_Task details_.
List each line in the records that contains the string "dimensions". Matching is case-sensitive.

_Dataset excerpts_.
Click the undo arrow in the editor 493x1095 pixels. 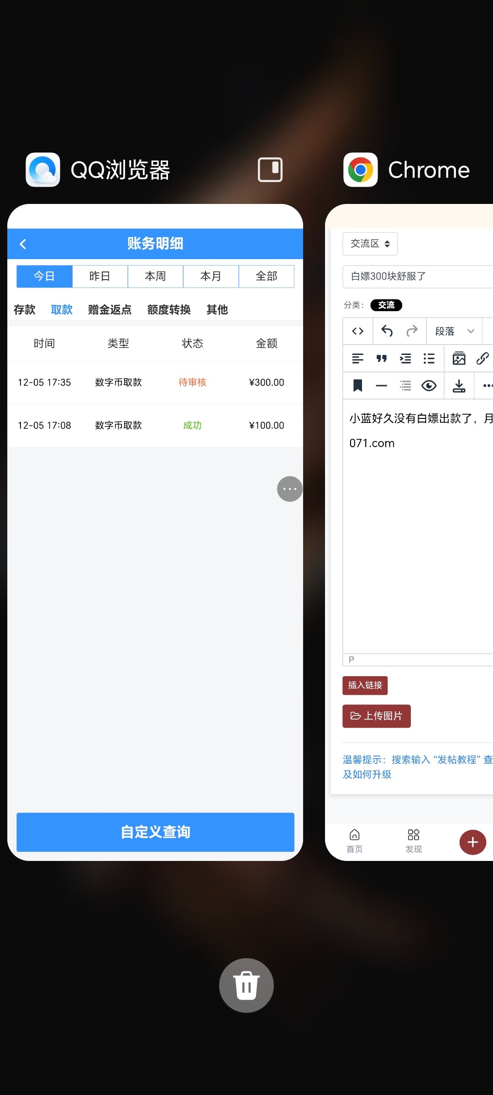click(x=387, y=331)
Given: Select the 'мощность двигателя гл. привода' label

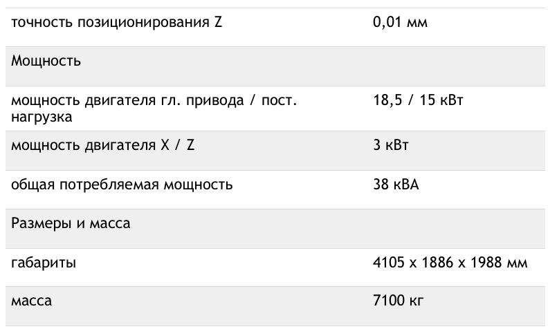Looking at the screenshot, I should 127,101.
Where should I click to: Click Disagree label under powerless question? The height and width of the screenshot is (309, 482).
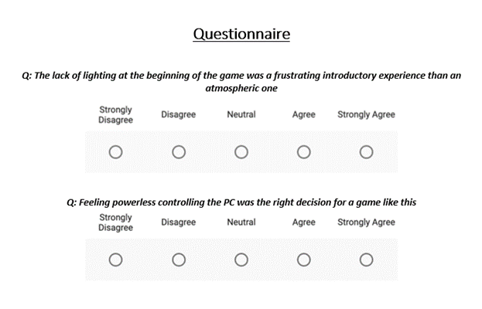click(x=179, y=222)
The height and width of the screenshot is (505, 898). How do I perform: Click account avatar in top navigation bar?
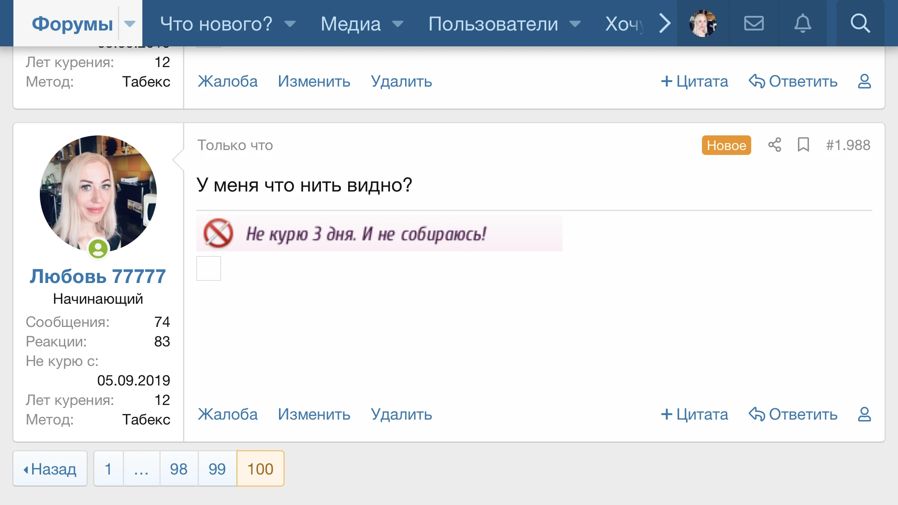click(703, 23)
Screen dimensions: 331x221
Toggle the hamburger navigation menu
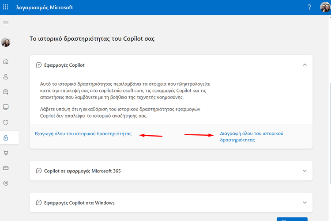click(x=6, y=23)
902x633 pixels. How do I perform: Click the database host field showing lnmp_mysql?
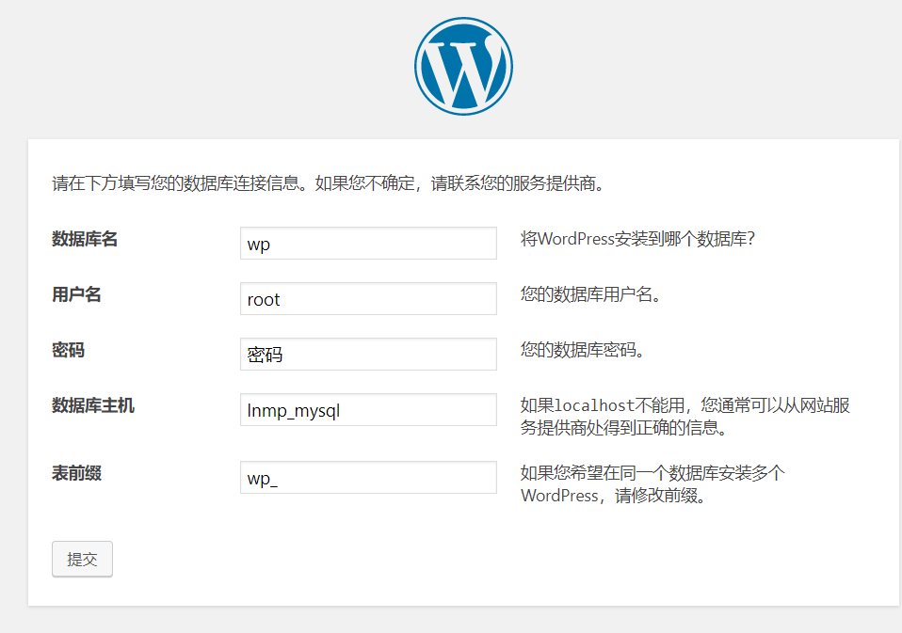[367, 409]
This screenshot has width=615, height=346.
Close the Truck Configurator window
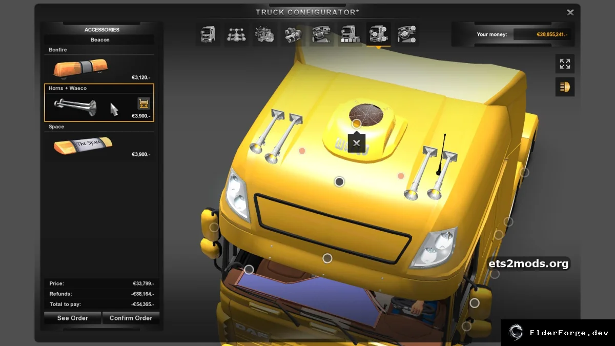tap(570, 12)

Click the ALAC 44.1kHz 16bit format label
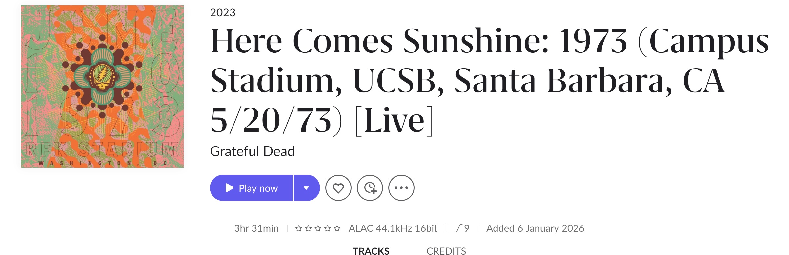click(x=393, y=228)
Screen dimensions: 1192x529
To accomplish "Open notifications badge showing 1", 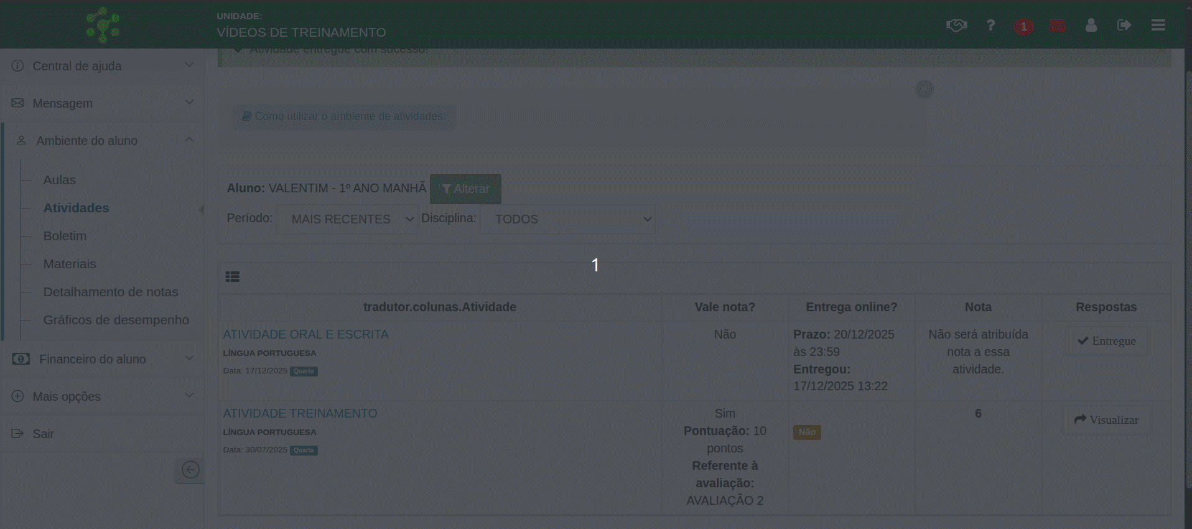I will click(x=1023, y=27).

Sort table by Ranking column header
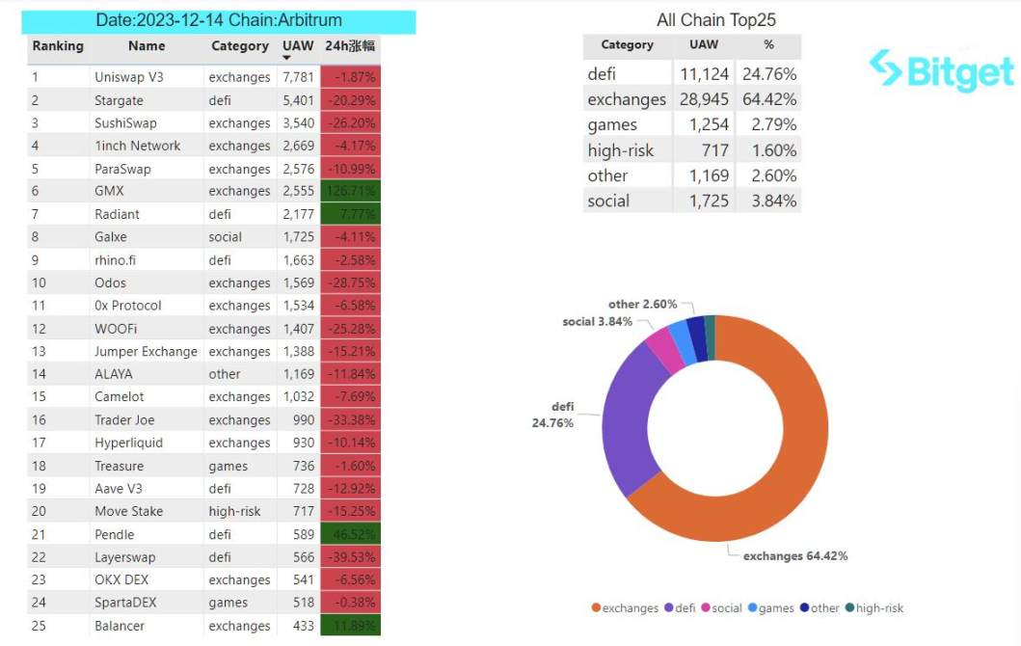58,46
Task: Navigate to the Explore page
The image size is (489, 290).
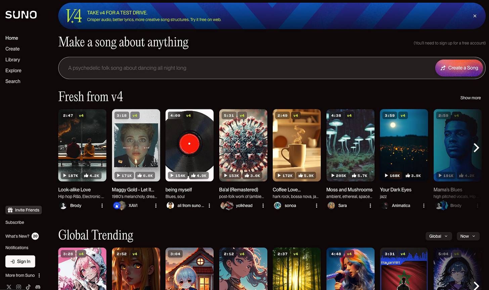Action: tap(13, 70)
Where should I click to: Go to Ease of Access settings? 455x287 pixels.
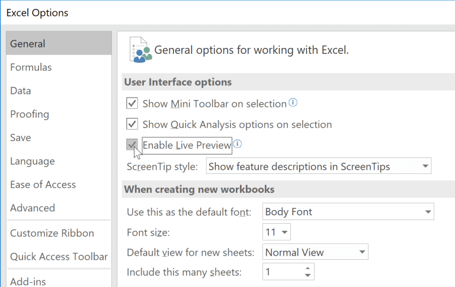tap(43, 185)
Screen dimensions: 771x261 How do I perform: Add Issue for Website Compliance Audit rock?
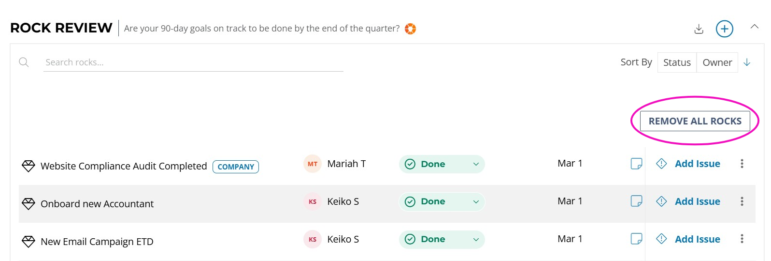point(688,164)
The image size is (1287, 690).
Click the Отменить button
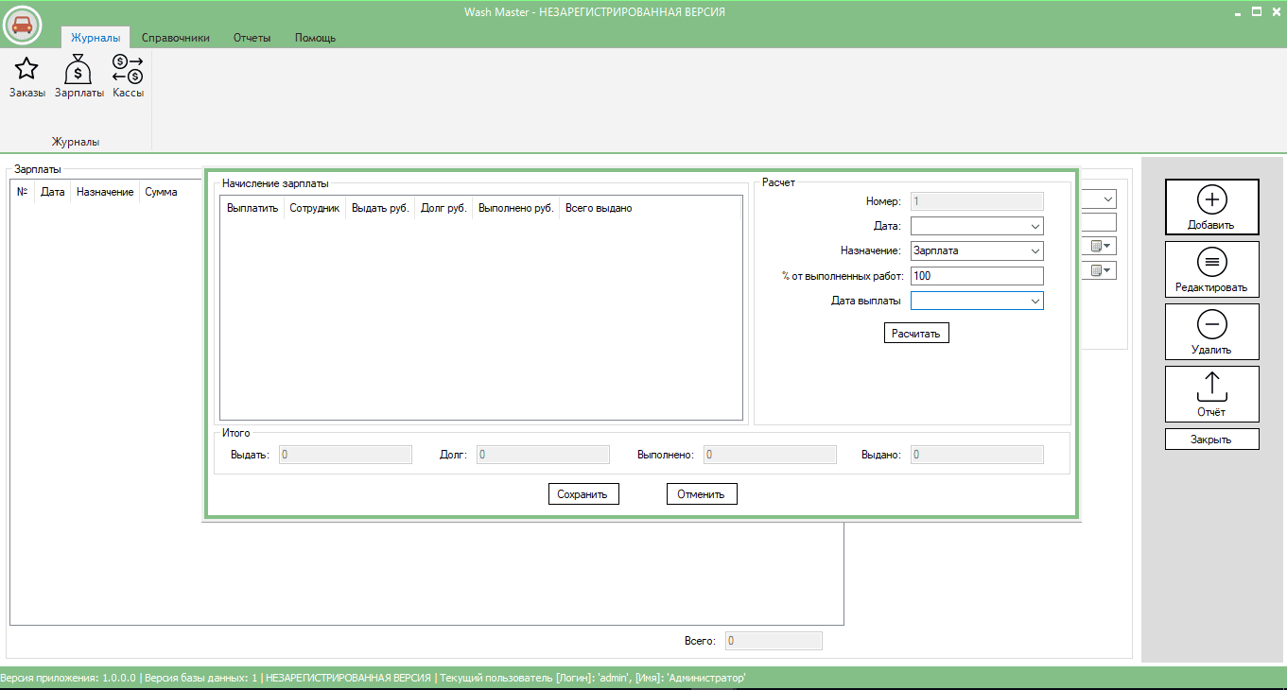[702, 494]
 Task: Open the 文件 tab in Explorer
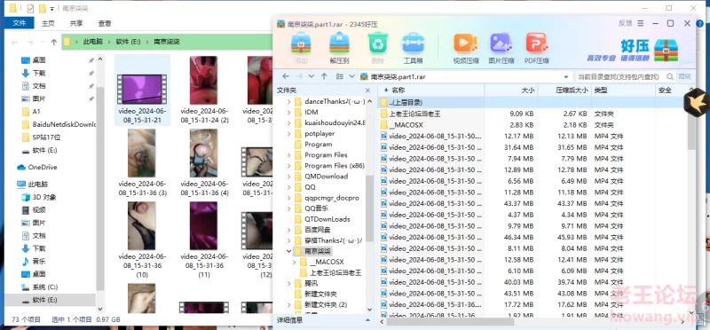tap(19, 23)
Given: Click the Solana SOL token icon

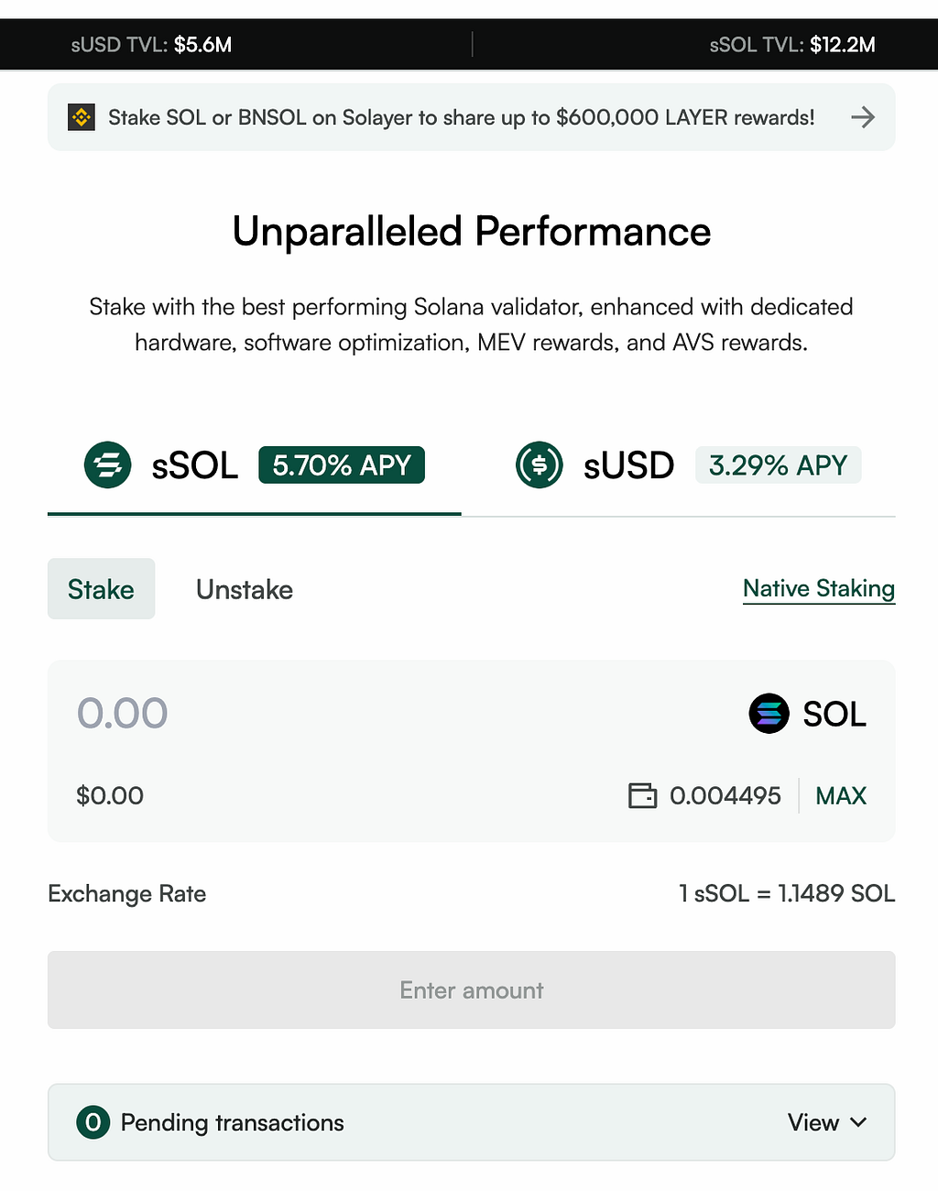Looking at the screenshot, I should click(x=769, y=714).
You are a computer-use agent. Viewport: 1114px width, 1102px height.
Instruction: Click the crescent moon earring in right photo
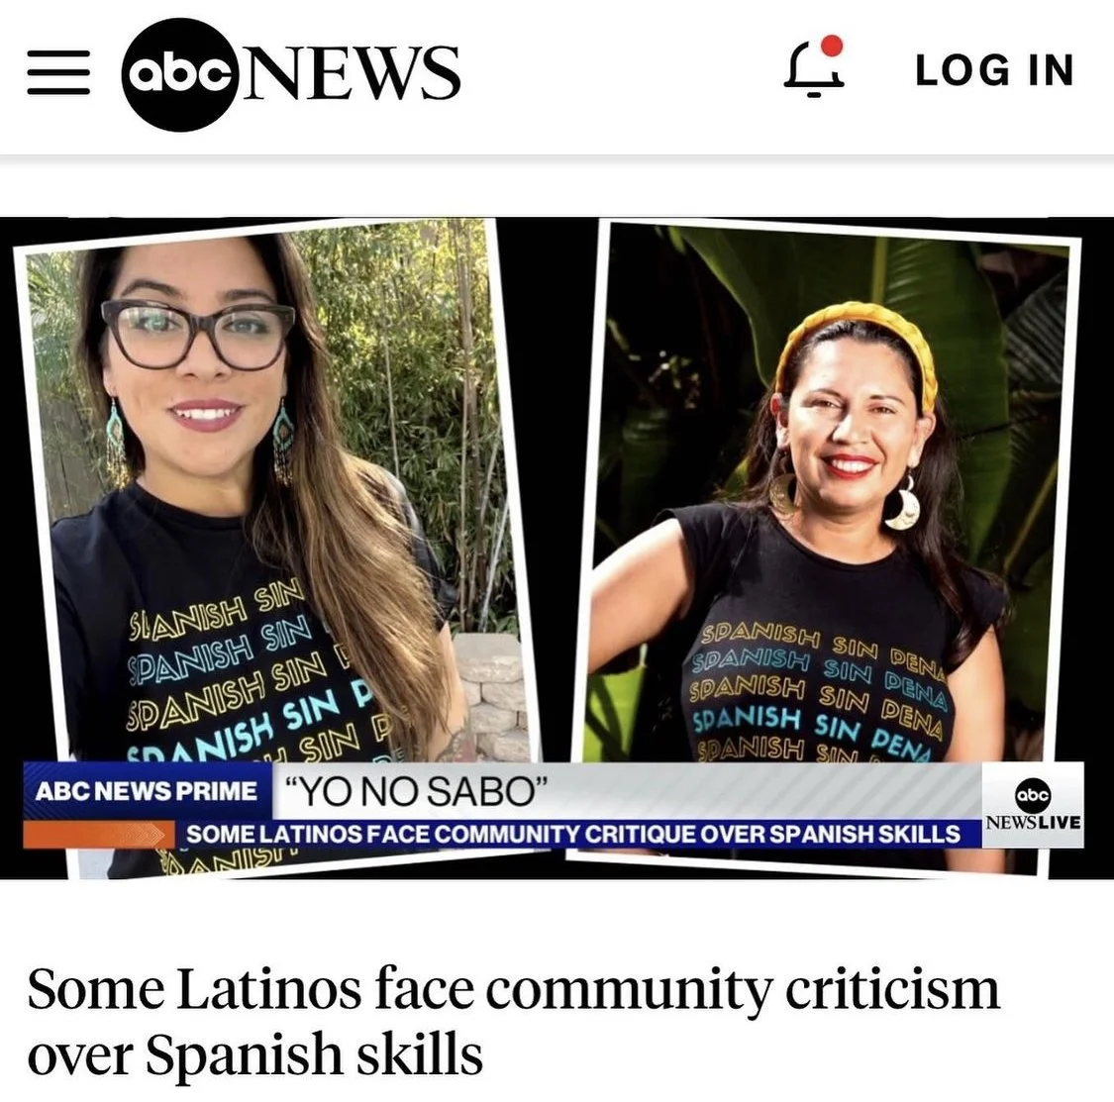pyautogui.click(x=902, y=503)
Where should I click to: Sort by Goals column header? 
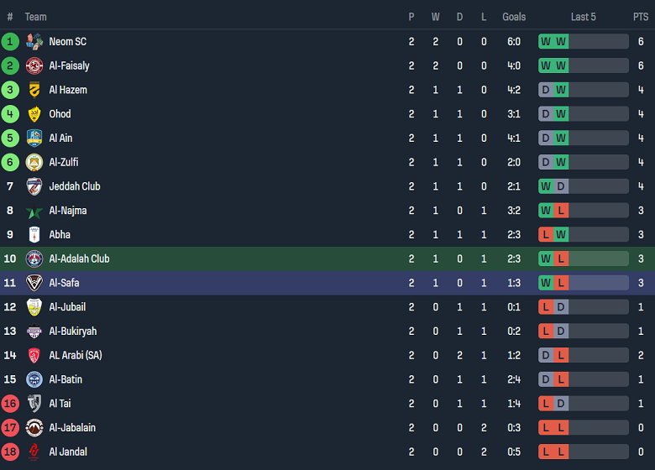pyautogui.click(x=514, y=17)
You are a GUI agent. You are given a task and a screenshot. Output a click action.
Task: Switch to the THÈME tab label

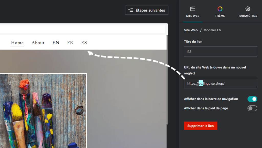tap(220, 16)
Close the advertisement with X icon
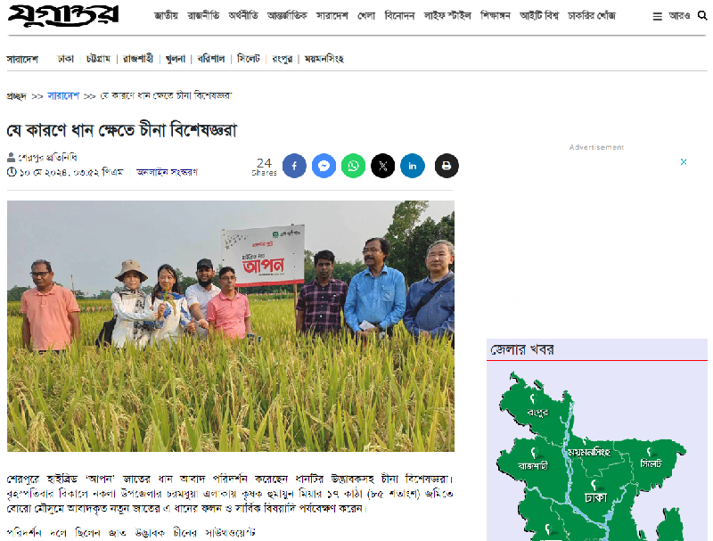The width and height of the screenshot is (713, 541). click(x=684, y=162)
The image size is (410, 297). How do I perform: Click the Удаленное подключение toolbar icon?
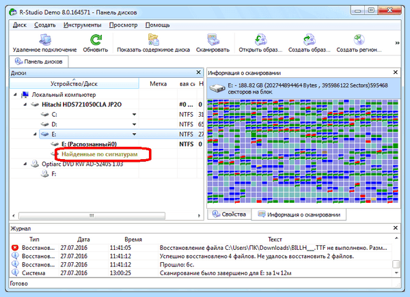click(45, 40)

_Reply to the exercise_.
Screen dimensions: 331x221
Screen dimensions: 1192x529
Screen dimensions: 771x261 How do I perform: Add Issue for Website Compliance Audit rock?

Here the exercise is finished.